### Request
Show each line of the listing below that contains the string "Image".

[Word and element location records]
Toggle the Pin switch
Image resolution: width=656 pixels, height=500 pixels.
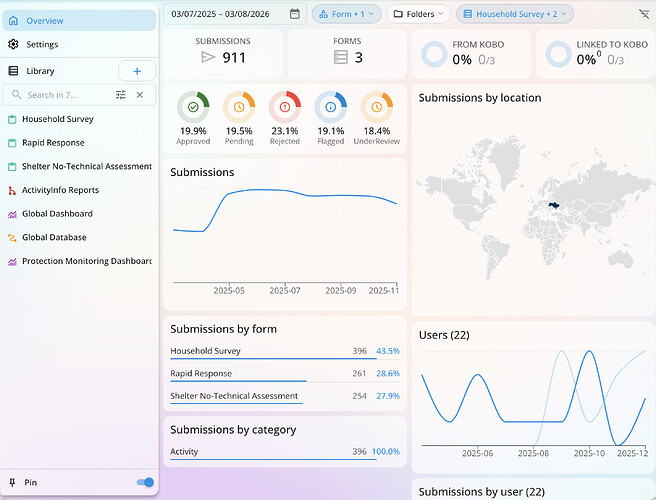pyautogui.click(x=145, y=483)
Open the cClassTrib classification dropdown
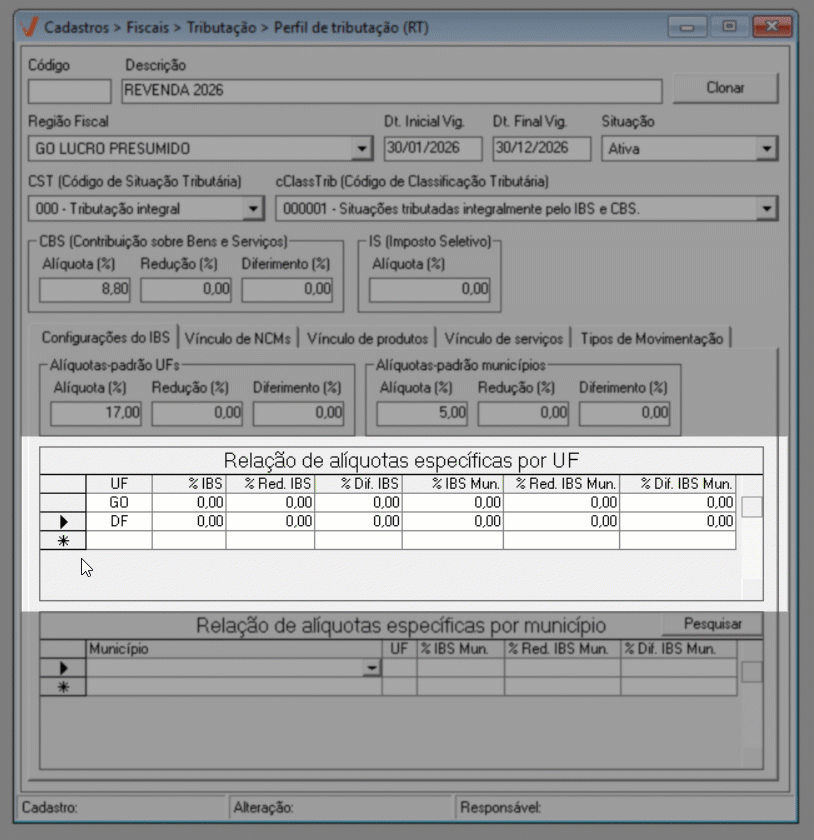Viewport: 814px width, 840px height. (767, 209)
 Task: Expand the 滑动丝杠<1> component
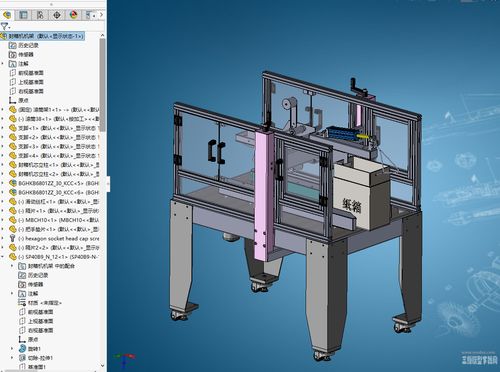coord(3,202)
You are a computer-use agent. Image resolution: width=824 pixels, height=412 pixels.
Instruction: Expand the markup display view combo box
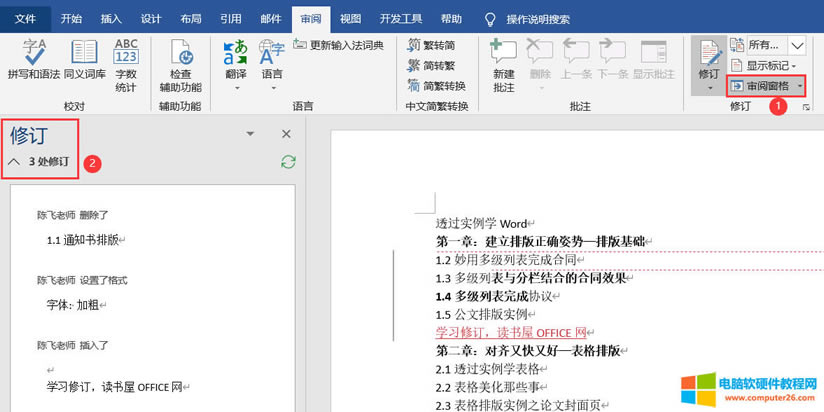pyautogui.click(x=797, y=45)
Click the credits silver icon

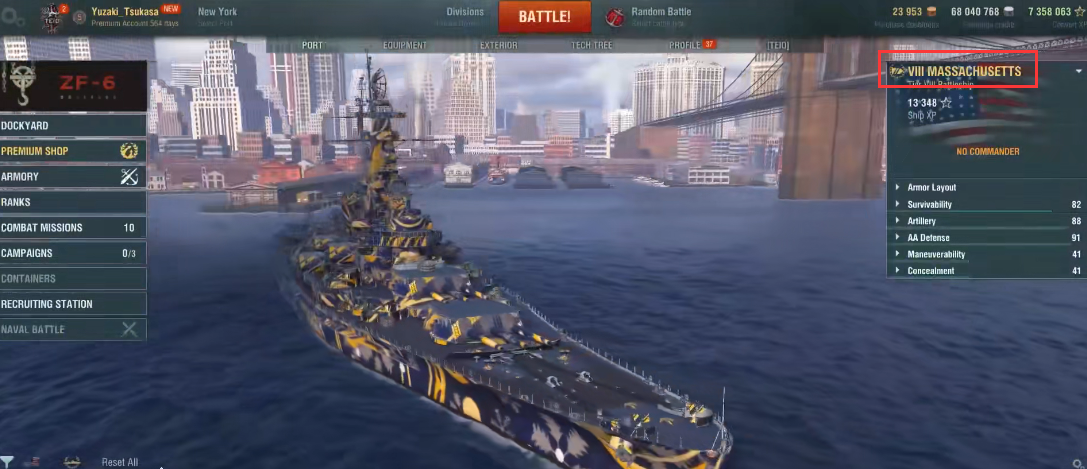tap(1009, 12)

### Complete output
Image resolution: width=656 pixels, height=500 pixels.
You are a computer-use agent. Image resolution: width=824 pixels, height=412 pixels.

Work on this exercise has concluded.